[Extracted data entries]
══════

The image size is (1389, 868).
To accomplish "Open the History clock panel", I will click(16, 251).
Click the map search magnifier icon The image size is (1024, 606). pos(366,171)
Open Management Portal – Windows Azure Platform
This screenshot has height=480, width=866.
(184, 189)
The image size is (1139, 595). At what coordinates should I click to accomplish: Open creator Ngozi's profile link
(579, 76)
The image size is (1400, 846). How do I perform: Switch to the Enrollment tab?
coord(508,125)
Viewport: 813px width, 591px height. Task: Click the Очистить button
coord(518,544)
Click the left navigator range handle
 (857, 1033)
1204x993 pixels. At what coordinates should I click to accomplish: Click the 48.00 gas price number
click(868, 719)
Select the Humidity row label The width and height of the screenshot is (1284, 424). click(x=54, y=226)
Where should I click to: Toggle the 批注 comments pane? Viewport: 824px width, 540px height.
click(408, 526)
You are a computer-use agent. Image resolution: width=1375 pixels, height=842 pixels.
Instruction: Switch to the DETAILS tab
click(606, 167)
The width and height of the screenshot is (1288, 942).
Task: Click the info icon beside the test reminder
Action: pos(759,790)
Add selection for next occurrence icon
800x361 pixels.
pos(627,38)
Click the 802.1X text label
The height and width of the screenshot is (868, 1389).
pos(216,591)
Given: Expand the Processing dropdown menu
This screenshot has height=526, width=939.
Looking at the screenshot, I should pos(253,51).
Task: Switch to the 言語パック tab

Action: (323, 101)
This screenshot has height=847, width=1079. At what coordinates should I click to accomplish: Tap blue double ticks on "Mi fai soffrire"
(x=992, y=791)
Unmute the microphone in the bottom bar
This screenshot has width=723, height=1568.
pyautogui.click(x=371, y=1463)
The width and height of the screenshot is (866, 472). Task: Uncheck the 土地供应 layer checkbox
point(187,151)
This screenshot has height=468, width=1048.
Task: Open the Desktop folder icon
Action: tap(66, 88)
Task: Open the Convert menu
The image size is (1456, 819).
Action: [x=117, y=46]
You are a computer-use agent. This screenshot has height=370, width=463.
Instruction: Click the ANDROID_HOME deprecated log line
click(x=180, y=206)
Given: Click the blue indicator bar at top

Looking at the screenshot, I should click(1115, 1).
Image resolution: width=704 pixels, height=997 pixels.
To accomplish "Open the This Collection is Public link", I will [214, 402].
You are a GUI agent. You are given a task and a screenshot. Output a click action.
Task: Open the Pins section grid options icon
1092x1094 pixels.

══════

* _WRITTEN REQUEST_
Change every "Switch to the" in the records to "Go to the", and leave the rest of the records as they are.

* _ANSWER TO THIS PROBLEM_
The image size is (1389, 868).
To accomplish "Open the History clock panel", I will click(16, 251).
Click the map search magnifier icon The image size is (1024, 606). pos(366,171)
Open Management Portal – Windows Azure Platform
This screenshot has height=480, width=866.
(184, 189)
The image size is (1139, 595). At what coordinates should I click to accomplish: Open creator Ngozi's profile link
(579, 76)
The image size is (1400, 846). How do I perform: Go to the Enrollment tab?
coord(508,125)
Viewport: 813px width, 591px height. Task: Click the Очистить button
coord(518,544)
Click the left navigator range handle
 (857, 1033)
1204x993 pixels. At what coordinates should I click to accomplish: Click the 48.00 gas price number
click(868, 719)
Select the Humidity row label The width and height of the screenshot is (1284, 424). click(x=54, y=226)
Where should I click to: Toggle the 批注 comments pane? Viewport: 824px width, 540px height.
click(408, 526)
You are a computer-use agent. Image resolution: width=1375 pixels, height=842 pixels.
Instruction: Go to the DETAILS tab
click(606, 167)
The width and height of the screenshot is (1288, 942).
Task: Click the info icon beside the test reminder
Action: pos(759,790)
Add selection for next occurrence icon
800x361 pixels.
pos(627,38)
Click the 802.1X text label
The height and width of the screenshot is (868, 1389).
pos(216,591)
Given: Expand the Processing dropdown menu
This screenshot has height=526, width=939.
Looking at the screenshot, I should pos(253,51).
Task: Go to the 言語パック tab

Action: (323, 101)
This screenshot has height=847, width=1079. At what coordinates should I click to accomplish: Tap blue double ticks on "Mi fai soffrire"
(x=992, y=791)
Unmute the microphone in the bottom bar
This screenshot has width=723, height=1568.
pyautogui.click(x=371, y=1463)
The width and height of the screenshot is (866, 472). Task: Uncheck the 土地供应 layer checkbox
point(187,151)
This screenshot has height=468, width=1048.
Task: Open the Desktop folder icon
Action: tap(66, 88)
Task: Open the Convert menu
The image size is (1456, 819).
Action: [x=117, y=46]
You are a computer-use agent. This screenshot has height=370, width=463.
Instruction: Click the ANDROID_HOME deprecated log line
click(x=180, y=206)
Given: Click the blue indicator bar at top

Looking at the screenshot, I should click(1115, 1).
Image resolution: width=704 pixels, height=997 pixels.
To accomplish "Open the This Collection is Public link", I will [214, 402].
You are a GUI agent. You are given a task and a screenshot. Output a click action.
Task: Open the Pins section grid options icon
1092x1094 pixels.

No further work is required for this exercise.